The question of whether McDonagh resolves this narrative problem is difficult to answer. As Lavelle appears to disavow (or at least avoid) many of the doctrinal positions of the Catholic church, but is being punished for the sins of that church, the question of whether he is being punished as a man or a priest becomes inescapable. His persecution as a man is a crime, morally, but the focus on his suffering – such as when an innocent conversation with a young girl results in her father screaming abuse at him – obscures or undercuts the legitimate and well-focused anger against the Catholic church which the film also holds in tension. The community’s resentment towards him cannot therefore be seen as rage towards the church, but as a personal calvary; this both drains the political elements of the film of their energy, and reinforces the impotence of the Irish people in the face of deeply structuralised corruption and inequality. However, this is a performance of great depth and complexity, and it seems no coincidence that it is also the least verbose: it seems that if McDonagh could rein in his inner chatterbox (or his outer show-off) he could produce fine and subtle work.
Gleeson, the rock around which all waves must flow, gives the film a gravity and emotional richness that Mc Donagh’s cardboard cut-out village eccentrics cannot match, and the contrast between the two modes of address fatally destabilises it. The narrative demands that almost everyone Lavelle encounters must have a reason to kill him; the result is, unfortunately, that characters’ motivations seem mechanical, and they are given McDonagh’s grandstanding speeches with which to work rather than emotionally or psychologically convincing encounters.

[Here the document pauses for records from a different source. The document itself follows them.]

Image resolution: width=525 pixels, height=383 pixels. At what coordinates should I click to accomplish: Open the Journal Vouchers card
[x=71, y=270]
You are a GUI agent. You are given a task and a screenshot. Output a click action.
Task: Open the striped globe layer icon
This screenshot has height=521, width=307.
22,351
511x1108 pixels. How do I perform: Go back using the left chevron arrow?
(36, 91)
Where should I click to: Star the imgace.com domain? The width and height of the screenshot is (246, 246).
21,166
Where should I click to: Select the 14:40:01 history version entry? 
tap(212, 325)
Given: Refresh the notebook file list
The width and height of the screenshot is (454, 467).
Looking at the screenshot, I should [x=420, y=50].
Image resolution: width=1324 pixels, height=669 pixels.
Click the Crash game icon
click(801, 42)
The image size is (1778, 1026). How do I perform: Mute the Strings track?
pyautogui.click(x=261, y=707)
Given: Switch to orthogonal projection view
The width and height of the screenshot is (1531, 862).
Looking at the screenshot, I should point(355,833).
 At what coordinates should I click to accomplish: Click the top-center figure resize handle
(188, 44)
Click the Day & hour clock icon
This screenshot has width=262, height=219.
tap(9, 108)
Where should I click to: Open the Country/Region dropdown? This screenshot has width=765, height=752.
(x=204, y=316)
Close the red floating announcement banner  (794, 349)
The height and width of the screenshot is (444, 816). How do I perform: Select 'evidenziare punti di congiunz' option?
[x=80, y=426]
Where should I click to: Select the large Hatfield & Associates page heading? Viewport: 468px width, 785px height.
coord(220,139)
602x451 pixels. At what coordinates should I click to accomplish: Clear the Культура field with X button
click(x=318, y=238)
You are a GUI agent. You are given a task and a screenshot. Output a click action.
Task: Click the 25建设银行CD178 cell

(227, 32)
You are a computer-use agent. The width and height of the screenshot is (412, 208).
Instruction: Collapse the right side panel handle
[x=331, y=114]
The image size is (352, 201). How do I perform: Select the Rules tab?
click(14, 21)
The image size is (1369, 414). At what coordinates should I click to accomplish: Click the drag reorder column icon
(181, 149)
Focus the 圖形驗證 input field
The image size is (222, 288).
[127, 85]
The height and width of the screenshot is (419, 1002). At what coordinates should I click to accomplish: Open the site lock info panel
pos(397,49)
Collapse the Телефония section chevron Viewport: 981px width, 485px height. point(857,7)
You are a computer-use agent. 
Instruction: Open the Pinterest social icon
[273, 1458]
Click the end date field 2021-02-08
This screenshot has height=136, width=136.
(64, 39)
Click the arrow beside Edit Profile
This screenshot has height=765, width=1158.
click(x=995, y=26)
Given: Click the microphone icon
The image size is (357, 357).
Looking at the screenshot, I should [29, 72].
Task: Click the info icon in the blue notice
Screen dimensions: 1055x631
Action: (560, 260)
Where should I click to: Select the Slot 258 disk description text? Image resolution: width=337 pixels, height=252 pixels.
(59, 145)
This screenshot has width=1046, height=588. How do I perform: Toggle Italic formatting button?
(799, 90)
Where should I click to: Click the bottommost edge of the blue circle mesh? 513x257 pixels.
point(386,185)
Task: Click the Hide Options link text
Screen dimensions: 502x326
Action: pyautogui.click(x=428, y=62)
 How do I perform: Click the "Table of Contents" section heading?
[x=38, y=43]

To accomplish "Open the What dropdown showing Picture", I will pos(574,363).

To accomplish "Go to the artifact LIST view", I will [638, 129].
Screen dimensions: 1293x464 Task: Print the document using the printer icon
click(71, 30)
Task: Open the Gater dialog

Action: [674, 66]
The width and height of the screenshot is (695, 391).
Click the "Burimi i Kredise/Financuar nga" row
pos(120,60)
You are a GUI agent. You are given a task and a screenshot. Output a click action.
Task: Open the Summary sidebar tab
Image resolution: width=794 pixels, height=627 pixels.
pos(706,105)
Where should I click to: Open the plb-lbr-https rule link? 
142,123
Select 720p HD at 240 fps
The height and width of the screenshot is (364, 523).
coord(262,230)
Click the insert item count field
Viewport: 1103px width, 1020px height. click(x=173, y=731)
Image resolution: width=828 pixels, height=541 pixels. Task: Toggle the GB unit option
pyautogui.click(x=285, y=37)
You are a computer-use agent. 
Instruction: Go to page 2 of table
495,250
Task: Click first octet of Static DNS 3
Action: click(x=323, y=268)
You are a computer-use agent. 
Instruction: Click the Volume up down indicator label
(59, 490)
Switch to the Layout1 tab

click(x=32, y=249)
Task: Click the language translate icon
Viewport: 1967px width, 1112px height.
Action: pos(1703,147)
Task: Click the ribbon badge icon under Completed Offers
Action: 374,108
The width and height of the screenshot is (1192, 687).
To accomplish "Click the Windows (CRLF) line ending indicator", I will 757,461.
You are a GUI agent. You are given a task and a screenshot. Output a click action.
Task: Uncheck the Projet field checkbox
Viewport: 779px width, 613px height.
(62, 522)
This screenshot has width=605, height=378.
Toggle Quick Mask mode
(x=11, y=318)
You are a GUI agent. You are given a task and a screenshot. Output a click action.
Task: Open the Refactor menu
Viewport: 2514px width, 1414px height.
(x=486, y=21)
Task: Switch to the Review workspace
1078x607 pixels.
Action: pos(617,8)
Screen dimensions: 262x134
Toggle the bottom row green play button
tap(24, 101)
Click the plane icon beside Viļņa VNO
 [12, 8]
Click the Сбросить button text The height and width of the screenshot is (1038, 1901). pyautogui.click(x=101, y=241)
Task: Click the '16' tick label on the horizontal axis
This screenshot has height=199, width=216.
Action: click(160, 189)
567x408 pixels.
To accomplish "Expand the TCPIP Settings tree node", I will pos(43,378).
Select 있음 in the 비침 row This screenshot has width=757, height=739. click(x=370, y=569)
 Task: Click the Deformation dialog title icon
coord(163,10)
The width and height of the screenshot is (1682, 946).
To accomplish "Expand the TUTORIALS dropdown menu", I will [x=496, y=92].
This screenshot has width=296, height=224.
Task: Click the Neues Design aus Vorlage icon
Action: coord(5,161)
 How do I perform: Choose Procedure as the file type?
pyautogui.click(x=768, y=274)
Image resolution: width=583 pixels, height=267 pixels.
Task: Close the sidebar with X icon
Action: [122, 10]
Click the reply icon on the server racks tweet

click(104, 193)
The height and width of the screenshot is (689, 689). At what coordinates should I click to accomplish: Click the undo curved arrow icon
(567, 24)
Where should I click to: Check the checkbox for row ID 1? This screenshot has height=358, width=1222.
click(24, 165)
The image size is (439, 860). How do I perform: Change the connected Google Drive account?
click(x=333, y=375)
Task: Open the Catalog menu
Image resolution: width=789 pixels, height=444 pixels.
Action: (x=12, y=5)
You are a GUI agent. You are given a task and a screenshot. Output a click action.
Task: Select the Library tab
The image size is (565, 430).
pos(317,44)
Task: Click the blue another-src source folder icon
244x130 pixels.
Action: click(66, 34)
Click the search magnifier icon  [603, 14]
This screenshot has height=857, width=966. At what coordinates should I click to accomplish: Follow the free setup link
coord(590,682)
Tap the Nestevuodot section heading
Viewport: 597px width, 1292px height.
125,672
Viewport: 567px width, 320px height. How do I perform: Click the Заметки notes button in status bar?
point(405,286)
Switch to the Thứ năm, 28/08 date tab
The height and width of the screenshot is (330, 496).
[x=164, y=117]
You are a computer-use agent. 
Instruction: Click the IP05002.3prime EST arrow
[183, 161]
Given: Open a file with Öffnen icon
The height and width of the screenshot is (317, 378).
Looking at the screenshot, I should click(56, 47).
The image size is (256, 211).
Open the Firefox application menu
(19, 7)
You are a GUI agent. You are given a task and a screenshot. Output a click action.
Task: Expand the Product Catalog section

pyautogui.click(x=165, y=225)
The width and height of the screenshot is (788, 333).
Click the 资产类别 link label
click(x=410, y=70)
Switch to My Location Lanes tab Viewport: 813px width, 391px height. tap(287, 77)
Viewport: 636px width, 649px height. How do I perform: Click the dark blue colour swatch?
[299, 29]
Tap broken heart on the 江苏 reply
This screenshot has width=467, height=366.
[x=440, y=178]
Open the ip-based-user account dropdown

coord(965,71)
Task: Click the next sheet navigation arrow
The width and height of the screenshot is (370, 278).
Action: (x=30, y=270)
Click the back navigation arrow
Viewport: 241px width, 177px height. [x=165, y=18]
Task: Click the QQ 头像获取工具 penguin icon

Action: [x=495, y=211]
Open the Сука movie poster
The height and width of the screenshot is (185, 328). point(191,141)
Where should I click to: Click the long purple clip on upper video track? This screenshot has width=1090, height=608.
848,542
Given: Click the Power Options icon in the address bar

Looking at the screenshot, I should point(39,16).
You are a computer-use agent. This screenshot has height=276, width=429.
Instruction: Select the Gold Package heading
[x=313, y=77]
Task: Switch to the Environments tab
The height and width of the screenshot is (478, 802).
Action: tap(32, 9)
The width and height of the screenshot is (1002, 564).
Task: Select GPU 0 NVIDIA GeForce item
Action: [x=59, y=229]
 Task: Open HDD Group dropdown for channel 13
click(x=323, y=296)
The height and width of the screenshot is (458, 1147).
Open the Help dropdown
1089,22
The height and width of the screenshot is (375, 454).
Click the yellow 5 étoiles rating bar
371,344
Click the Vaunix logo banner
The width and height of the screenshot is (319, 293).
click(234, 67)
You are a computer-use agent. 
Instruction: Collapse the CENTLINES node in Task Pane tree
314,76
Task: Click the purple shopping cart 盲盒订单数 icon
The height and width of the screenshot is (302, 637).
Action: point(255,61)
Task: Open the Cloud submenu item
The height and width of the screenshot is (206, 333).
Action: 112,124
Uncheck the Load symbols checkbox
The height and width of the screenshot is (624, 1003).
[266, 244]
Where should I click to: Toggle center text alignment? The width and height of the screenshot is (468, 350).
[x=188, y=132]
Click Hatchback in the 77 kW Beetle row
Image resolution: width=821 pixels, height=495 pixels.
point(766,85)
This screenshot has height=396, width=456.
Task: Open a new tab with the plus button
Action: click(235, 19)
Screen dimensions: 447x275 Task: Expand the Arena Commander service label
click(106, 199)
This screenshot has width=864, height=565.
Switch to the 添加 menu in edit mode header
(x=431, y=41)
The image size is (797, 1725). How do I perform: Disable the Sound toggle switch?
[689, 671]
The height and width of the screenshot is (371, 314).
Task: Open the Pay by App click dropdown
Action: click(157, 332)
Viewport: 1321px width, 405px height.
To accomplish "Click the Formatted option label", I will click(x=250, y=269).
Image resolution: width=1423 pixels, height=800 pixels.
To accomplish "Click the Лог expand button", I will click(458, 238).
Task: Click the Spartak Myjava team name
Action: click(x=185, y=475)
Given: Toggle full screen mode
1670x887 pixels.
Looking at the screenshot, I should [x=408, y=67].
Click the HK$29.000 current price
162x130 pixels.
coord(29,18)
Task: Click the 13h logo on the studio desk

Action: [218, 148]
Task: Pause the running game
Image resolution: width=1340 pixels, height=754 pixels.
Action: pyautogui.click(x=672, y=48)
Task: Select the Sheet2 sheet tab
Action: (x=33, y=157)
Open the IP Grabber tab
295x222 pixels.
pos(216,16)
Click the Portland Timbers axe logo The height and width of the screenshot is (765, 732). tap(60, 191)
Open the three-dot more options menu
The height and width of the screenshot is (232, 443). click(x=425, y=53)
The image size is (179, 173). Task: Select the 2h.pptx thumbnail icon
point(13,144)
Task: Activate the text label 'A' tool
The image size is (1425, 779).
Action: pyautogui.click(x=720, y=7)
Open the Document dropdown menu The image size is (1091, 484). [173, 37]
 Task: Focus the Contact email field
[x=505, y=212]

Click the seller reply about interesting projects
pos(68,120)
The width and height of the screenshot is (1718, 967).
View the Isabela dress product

It is frustrating that McDonagh cannot seem to link character and narrative without lapsing into distracting, sub-Synge wordplay, and therefore paradoxical that while the most impressive aspect of the film is Gleeson’s performance, some of the grandstanding scenes – as opposed to those which rely on contrived parochial shenanigans, or self-conscious wordplay – are very powerful. The final showdown – for it is shot precisely in such gunslinging terms – sees the abuse victim-turned-avenger point out to Lavelle that for all his talk of virtues, he cried for his dead dog, but not for the children in the newspapers. The stories of abuse, cover-ups and structural corruption, have not touched Lavelle, whose martyrdom ends on a somewhat ambiguous note; the abuse survivor is the real victim here, not the priest – but the camera refuses to linger on him, turning instead to a strangely Angelus-like montage of the supporting characters.
McDonagh’s sense of anger and loss seems genuine, and if the film implies that in abandoning the Catholic church we have lost ourselves to the worship of sex and money, he refuses to give us any real alternative, certainly not in the benevolent conscience-pricking of God’s own sheriff. Philosophically, the film veers towards nihilism: if the church and state are corrupt and rotten, only personal honour and compassion remain, says this individualist perspective; but individualism can be fatal, as Fr. Lavelle, for all his virtues, discovers. As he goes to his fate, following a sparingly-shot preparation sequence, Lavelle calls his daughter from a payphone to tell her “I think there’s too much talk about sins, to be honest. And not enough talk about virtues…Forgiveness has been highly underrated.” Calvary is undeniably muddled and problematic, but takes a brave step towards maturity for the writer-director, and with a performance at its heart that conveys more compassion than McDonagh’s words seem capable of.